Scraping publicly available product and price data is broadly defensible, and Japan’s direction is becoming more favorable: a 2026 APPI amendment adds a consent exemption for statistical/AI processing of publicly available data. The framework is the APPI, enforced by the PPC (historically via guidance/orders, with administrative fines planned). Public read-only product/price scraping without personal data is the defensible lane; harvesting personal data is the risk. This isn’t legal advice — consult Japanese counsel before scaling.
Do Japanese proxies cover all the mobile carriers?
It depends on the provider’s mobile pool. Japan’s operators are NTT Docomo (AS9605), au/KDDI (AS2516), SoftBank (AS17676), and Rakuten Mobile.
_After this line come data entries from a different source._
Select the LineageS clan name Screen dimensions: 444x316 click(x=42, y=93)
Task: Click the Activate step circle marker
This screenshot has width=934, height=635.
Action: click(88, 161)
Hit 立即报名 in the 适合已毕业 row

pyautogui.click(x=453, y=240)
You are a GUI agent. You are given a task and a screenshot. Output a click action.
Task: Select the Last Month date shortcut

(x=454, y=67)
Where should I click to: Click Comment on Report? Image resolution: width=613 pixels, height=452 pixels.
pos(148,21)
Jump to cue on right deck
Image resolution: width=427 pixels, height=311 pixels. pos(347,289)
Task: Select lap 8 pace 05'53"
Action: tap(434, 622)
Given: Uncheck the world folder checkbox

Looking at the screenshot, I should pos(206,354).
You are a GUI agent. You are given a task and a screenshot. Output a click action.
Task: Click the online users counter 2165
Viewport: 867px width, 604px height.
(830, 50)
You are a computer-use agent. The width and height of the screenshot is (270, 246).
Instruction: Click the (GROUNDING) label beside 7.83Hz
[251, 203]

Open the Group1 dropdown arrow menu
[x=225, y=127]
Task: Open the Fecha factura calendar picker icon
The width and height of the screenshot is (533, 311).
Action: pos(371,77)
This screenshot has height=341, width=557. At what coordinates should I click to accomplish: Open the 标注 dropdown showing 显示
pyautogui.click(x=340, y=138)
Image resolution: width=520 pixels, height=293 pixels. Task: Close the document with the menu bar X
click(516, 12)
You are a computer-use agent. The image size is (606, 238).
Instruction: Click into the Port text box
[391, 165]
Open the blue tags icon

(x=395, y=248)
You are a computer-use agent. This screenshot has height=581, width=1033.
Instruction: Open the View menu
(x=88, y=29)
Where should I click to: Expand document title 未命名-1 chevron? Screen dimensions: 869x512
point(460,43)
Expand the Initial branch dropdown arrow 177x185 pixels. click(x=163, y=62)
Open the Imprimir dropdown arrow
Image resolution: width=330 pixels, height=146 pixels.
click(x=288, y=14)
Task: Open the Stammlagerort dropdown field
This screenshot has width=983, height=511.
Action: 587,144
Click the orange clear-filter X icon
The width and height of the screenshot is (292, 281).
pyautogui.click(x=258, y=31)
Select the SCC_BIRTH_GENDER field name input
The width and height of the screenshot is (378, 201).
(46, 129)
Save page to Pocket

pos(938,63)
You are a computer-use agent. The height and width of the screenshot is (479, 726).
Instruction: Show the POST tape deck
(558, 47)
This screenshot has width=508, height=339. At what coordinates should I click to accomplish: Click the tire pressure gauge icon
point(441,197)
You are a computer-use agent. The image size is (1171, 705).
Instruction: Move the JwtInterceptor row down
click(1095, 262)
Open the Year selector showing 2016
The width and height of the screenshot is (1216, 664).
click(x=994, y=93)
Providers with strong mobile pools — SOAX (33M+ mobile), DataImpulse ($2/GB mobile), Bright Data, and IPRoyal — can route through real Japanese carrier IPs, and some support ASN-level targeting to pin a specific operator. For desktop work residential is enough; for app data use Japanese mobile IPs.
Which platforms should I monitor in Japan?
Amazon Japan, Rakuten, and Yahoo!/LINE Yahoo Shopping are the big three (ranking varies by GMV vs revenue vs usage): Rakuten leads marketplace GMV (¥6.1T, 100M+ members), Amazon Japan reaches ~75-80% of consumers, and Yahoo! ties into PayPay; ZOZO leads fashion. Beyond them, Chinese cross-border platforms (Temu, AliExpress, Shein) are surging. Center competitor and price monitoring on Amazon.co.jp, Rakuten, Yahoo! Shopping, and ZOZO.
Residential vs datacenter proxies for Japan?
Use residential (or mobile) for any live Japanese marketplace or SERP work — Amazon and the larger platforms flag datacenter ranges fast, and only residential IPs return correctly localized Japanese data. Datacenter proxies are fine and cheap (Webshare from $2.99/mo) for unprotected reference pages, parsing already-collected data, or your own infrastructure. The rule: defended or geo-sensitive Japanese target → residential/mobile; open reference data → datacenter is OK.
How much do Japan proxies cost?
Raw residential is priced per GB: DataImpulse $1/GB (value floor), NetNut from $3.53, SOAX $3.60, Decodo $3.75 (~$4 PAYG, ~$2 at volume), Oxylabs from $6, IPRoyal $7.35, Bright Data $8 ($4 promo); Webshare offers budget subscriptions from $3.50/mo residential and $2.99/mo datacenter. Managed scraping APIs cost per 1,000 results (Bright Data Web Unlocker $1.50/1K). For continuous high-volume Amazon.co.jp monitoring, raw residential at $1/GB wins on cost; managed APIs or mobile pools suit the hardest targets.
Can I use Japanese proxies for SEO and SERP tracking?
Yes — tracking Japanese Google (.co.jp) rankings requires Japanese residential IPs because results, local packs, and ads are personalized by location. Use rotating residential for broad keyword sweeps and add city targeting (Tokyo, Osaka, Nagoya) where local-pack results matter. DataImpulse, Decodo, Oxylabs (SERP API), and Bright Data (SERP API) all support Japanese SERP work; managed SERP APIs return parsed JSON if you’d rather not build the parser. Keep cadence human and rotate user-agents.